I almost forgot to tell you—the section of the congress on dreams—
Impossible
Dreams it’s called, isn’t that precious!—is going to be chaired by André Breton, who’s coming back from the dead just for this event!”
But Gabriel just looked out over the Rampa.
That night Reinaldo (Gabriel forgotten, now Skunk in a Funk) went with Hiram to Lenin Park. They were going to steal all the mariposa jasmine (Cuba’s symbolic flower, since as everyone knows,
mariposa
means fairy in Spanish) they could, to sell it on the black market so they could buy some cream cheese and soda crackers for their poor empty stomachs. At nightfall, staggering under a load of white flowers, they stopped at the bridge over the reservoir in the park, which had been built by Celia Sánchez herself. There, Skunk in a Funk told Delfín Proust about Lezama’s death, and as he spoke he began to sob. Delfín tried to console Reinaldo, but Skunk in a Funk’s crying got louder and louder. Finally, dropping the huge load of flowers, Gabriel leaned out over the water and began to howl. At that, La Reine des Araignées picked up some of the long branches of jasmine and began flagellating the weeping queen, who ran back and forth on the bridge, shrieking and wailing. Soon the white petals of the flowers covered the queen’s bruised and welted body. But Delfín, not satisfied with that, ran back to the vast field of mariposa flowers, picked every one of them, and returned to the bridge, where she went on flagellating (now harder than ever) the face and body of Skunk in a Funk, who was bleeding and crying out
Lezama! Lezama! Lezama!
Finally, giving one last enormous howl, the queen, covered in blood and white flower petals, jumped feet first into the waters of the reservoir.
After that act of homage and exorcism, Skunk in a Funk emerged as fresh and moist as a daisy, and Delfín helped her out of the water.
Off to one side of the bridge, more than two dozen teenagers had witnessed this spectacle.
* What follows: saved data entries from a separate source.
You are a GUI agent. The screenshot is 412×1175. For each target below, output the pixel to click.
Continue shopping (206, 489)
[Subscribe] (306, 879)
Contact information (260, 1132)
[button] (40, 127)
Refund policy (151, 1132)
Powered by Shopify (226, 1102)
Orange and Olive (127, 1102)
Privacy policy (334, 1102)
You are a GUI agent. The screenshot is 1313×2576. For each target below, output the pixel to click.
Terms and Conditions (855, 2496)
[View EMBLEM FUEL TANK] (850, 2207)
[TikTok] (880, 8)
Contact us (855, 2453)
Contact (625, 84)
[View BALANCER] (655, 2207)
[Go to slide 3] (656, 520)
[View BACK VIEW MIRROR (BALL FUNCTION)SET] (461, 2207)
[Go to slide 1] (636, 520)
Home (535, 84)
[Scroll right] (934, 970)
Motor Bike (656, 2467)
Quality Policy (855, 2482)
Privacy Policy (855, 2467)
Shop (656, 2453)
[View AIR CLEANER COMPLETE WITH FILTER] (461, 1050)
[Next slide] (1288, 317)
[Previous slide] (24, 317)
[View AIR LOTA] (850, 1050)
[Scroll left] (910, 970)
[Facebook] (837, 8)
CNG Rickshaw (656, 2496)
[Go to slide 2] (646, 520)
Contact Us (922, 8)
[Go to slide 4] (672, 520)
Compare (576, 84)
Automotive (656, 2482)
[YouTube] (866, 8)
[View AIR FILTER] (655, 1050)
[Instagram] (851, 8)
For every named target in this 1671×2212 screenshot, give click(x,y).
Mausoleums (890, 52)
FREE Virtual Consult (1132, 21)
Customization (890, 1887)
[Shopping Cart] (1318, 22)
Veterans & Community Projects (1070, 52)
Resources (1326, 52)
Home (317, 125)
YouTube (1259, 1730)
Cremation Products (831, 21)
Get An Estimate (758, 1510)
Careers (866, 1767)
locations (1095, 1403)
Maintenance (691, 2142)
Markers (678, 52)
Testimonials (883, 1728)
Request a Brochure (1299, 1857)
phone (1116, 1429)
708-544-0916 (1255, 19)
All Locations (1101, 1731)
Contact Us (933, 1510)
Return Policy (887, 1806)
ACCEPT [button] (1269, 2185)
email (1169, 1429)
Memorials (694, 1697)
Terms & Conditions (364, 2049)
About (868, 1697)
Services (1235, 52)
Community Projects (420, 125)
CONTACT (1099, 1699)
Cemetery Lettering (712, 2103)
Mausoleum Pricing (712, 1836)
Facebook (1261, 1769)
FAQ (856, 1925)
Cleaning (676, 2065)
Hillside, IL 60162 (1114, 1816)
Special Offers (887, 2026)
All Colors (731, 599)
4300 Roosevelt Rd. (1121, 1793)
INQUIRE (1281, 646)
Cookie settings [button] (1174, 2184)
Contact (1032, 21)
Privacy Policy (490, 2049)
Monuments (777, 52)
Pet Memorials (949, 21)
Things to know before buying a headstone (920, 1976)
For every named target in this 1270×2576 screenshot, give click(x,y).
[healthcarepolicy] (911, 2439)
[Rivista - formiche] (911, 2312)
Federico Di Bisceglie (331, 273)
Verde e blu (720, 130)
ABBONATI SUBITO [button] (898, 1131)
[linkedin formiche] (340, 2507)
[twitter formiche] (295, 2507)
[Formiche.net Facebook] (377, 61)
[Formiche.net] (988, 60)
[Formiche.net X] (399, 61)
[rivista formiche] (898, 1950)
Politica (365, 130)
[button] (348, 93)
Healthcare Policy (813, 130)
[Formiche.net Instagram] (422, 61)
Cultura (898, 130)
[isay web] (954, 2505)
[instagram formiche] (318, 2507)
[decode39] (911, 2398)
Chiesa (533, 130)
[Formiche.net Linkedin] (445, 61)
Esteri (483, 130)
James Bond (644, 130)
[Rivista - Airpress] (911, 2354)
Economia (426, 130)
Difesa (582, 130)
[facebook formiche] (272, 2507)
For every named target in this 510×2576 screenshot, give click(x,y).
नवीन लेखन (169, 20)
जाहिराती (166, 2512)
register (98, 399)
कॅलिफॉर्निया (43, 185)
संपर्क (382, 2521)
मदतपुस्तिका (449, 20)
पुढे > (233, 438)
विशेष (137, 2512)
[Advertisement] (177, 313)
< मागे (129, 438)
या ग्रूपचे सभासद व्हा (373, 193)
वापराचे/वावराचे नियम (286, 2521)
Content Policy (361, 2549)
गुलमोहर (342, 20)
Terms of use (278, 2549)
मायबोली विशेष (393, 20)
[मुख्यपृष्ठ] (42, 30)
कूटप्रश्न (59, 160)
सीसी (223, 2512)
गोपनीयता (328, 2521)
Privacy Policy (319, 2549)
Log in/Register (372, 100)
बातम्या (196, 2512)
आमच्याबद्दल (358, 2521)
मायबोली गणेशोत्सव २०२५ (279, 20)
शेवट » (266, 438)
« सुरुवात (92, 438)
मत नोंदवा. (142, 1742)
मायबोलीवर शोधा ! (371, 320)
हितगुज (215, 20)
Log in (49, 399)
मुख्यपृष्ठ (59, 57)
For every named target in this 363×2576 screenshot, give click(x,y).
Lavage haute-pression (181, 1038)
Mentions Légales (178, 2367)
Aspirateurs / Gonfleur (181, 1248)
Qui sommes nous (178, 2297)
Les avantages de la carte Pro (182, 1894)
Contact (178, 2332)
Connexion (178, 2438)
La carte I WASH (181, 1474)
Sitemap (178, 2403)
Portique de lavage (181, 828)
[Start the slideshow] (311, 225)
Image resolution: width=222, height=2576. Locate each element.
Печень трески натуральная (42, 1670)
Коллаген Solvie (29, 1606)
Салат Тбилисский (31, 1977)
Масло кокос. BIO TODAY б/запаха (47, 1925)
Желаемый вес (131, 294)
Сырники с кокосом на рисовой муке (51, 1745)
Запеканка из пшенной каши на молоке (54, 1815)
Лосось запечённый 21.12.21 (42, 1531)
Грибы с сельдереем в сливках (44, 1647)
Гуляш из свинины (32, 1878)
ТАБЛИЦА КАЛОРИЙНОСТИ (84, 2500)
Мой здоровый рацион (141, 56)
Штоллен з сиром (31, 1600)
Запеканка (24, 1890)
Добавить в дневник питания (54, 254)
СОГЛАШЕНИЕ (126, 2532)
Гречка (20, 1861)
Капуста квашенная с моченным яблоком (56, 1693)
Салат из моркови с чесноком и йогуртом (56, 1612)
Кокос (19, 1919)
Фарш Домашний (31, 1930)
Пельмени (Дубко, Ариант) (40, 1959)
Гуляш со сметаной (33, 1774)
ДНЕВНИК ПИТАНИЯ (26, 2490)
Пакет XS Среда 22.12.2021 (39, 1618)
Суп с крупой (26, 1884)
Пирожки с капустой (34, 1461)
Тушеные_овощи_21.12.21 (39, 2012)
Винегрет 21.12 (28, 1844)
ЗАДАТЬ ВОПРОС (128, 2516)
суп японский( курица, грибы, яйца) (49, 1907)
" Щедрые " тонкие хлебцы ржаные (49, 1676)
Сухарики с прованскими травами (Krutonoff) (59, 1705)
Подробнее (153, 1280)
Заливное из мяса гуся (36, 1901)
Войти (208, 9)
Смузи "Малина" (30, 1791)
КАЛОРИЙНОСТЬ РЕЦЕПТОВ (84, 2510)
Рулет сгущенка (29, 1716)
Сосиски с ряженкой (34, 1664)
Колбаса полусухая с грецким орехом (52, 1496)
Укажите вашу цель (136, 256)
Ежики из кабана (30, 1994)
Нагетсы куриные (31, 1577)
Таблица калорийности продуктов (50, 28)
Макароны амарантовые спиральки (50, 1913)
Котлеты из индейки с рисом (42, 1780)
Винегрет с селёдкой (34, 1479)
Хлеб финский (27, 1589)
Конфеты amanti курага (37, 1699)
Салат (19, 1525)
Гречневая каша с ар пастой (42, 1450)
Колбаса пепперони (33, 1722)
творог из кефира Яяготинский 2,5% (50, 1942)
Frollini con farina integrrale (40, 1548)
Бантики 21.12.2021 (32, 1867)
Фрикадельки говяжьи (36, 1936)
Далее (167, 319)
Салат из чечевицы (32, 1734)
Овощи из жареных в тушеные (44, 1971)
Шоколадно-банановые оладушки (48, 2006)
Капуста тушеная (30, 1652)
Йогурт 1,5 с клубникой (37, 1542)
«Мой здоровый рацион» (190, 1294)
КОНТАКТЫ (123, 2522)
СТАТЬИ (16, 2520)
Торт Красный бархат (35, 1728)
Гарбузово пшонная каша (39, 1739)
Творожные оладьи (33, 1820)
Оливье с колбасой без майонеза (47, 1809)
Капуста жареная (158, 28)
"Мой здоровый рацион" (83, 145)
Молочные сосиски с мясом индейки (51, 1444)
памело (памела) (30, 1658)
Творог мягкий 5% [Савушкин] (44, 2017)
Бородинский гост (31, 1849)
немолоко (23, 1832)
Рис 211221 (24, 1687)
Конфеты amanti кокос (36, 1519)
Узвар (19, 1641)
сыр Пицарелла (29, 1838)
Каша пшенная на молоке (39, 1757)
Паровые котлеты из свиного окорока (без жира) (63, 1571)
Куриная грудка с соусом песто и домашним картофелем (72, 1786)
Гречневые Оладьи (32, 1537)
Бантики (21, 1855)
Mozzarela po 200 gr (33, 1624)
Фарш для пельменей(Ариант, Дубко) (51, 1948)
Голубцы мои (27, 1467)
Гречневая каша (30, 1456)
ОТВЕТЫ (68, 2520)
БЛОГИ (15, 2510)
The two queens, redolent of jasmine flower, approached the delicious bouquet of multicolored adolescence, and in less than three minutes’ time they had all retired to an abandoned picnic pavilion where the teenagers, driven to a frenzy by the fragrance of the flowers and Skunk in a Funk’s tears, made mad love to them till midnight.
Along toward dawn, the two queens (fragrant, flushed, and ethereal) left Lenin Park. Each of them carried a long stalk that ended in a splendid-looking jasmine flower. Swiftly they swished toward the Cementerio Colón, where they laid the flowers on Lezama’s still-fresh grave.
That Miche is quite an accomplished muchacha, whether cha-cha-ing a cha-cha or chomping pork chops or launching a coffee shop or just shopping for the cheapest shipping charges to Chicago. But secretly, she’s a chippy—she’s got the itchiest britches in the Michigan vicinity. When the itch hits her, she scratches her snatch, unlatches the back hatch of her hatchback, and with a catch in her voice yells Pancho! Pancho! And Pancho chows down.
But the last time Pancho and Miche matched passions in the back of her hatchback—ouch! Secret chippy Miche
loves
to get her snatch’s itch scratched, but the last time she latched onto Pancho to scratch it, she got a nasty rash.